PG Phriday: Postgres-XL and Horizontal Scaling
December 11th, 2015 | Published in Database, Tech Talk | 2 Comments
With all of the upheaval in the Postgres world thanks to advancements in extensions, foreign data wrappers, and background workers, it’s getting pretty difficult to keep track of everything! One of these rapidly moving targets is Postgres-XL and its role in helping Postgres scale outward. Large warehouses have a critical need for horizontal scaling, as the very laws of physics make it effectively impossible to perform aggregate queries on tables consisting of several billion rows. Even furiously indexed, partitioned, and clustered tables, on over-provisioned servers loaded with the best NVRAM-based storage, 64 CPUS, and 1TB of RAM, become lumbering beasts when someone wants a cumulative summary of last year’s activity.
In my previous analysis of PMPP, I wondered how we could use it to possibly rebalance one of our larger databases so that it’s actually usable in linear time. But that also got me thinking about past Postgres projects such as Postgres-XC and its ilk. I’d long since forgotten about them due to how far they lagged behind Postgres core patches. But desperate times call for desperate measures, so I looked again, remembering how Postgres-XL had taken up the mantle of open-source big-data Postgres.
What I found was initially discouraging. Postgres-XL is currently stable on the 9.2 branch even though 9.4 has been out for over a year. But the devs claim to be feverishly merging 9.5 into Postgres-XL, so assuming they eventually complete that effort, this could be something great. As it turns out—though it’s a bit of a juggling act—Postgres-XL may actually be an option for our 30+TB instance.
Of course, first we have to install it. We don’t use RPM systems where I work, so I used the source tarball and installed with configure and make such that I could simply use the binaries normally. After that, the documentation suggests using pgxc_ctl to provision everything. Unfortunately the sample configuration file for that tool doesn’t adequately describe all of the variables, and the defaults refer to nodes names and a stack that isn’t well defined. So let’s just do this the “hard” way. One benefit to this approach is a more complete understanding of what’s going on.
Everything starts with GTM, the Global Transaction Manager that ensures transactions commit safely across the cluster, since we are working with several independent Postgres instances. We also need a data coordinator, and a few data nodes. The test system has eight CPUs, so it makes sense to allocate four data nodes to avoid saturating the system. GTM can be extremely active, and the coordinator does its own work, so we should assume this uses six of our eight CPUs.

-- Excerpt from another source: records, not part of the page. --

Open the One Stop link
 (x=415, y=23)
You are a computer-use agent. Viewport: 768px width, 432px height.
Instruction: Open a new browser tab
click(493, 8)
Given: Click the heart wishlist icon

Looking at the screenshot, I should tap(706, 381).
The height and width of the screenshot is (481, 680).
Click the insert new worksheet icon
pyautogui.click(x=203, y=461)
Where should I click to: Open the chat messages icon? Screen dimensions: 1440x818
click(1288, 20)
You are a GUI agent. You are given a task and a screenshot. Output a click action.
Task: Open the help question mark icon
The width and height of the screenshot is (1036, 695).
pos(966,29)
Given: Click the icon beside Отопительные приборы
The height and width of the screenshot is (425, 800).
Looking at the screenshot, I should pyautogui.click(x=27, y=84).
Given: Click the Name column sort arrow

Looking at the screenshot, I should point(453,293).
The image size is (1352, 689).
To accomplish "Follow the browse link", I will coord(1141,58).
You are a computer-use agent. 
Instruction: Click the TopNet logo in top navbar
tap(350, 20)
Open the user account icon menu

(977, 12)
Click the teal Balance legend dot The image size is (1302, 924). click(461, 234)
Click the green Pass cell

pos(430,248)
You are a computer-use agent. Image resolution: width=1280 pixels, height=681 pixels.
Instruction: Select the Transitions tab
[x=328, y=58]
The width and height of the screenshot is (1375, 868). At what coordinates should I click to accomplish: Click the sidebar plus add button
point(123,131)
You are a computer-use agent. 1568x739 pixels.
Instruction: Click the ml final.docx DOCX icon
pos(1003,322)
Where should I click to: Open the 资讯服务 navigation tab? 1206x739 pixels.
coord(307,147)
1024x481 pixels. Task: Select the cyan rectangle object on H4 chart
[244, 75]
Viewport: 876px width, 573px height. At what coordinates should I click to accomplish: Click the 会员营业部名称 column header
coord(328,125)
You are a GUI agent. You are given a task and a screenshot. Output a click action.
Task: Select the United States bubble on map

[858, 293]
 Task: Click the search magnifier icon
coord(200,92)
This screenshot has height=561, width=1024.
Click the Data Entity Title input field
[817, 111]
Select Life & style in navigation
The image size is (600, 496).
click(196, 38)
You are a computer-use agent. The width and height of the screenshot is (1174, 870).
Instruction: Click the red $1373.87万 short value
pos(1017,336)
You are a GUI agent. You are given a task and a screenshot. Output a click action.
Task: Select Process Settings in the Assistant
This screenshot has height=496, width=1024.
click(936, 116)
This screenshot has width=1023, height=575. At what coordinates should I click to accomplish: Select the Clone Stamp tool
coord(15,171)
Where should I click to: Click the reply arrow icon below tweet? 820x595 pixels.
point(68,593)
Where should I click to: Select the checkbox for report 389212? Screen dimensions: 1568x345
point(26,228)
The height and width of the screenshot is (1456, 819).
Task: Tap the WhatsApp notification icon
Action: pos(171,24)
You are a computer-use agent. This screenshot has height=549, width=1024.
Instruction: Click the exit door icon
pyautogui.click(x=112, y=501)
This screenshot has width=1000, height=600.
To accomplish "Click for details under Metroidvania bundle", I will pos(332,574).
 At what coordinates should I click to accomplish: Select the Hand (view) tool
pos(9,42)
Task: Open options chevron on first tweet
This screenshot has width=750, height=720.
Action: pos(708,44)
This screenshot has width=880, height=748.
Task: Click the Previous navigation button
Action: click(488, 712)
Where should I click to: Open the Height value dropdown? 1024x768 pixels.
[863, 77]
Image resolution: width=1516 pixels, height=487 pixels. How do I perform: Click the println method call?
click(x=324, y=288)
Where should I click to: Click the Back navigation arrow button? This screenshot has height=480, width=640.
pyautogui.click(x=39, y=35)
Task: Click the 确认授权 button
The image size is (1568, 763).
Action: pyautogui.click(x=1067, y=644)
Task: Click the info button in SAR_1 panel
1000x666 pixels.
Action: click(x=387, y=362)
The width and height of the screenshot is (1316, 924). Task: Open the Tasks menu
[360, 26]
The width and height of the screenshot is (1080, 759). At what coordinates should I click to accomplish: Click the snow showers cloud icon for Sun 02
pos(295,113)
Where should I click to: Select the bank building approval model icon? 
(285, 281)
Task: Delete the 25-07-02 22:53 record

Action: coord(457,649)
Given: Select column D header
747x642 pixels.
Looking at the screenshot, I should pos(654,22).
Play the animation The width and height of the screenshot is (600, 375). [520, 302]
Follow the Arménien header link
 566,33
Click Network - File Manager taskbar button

initgtm -Z gtm -D /data/pgsql/pgxl/gtm gtm_ctl -Z gtm -D /data/pgsql/pgxl/gtm start initdb -D /data/pgsql/pgxl/coord1 --nodename coord1 initdb -D /data/pgsql/pgxl/data1 --nodename data1 initdb -D /data/pgsql/pgxl/data2 --nodename data2 initdb -D /data/pgsql/pgxl/data3 --nodename data3 initdb -D /data/pgsql/pgxl/data4 --nodename data4 |
We started GTM at this point, because there’s no reason not to. It’s a very small and light service, and we’ll need it later anyway. We can’t start the cluster itself just yet however, because we need to make a bunch of configuration changes. Note that we’ve only differentiated the node roles by name at this point, and all of the ports are still the default 5432 for any Postgres service. So the minimum to get all of this running is to change:
- The port setting for each node. To keep things simple, let’s use 6543 for the coordinator, and 6601 to 6604 for the data nodes.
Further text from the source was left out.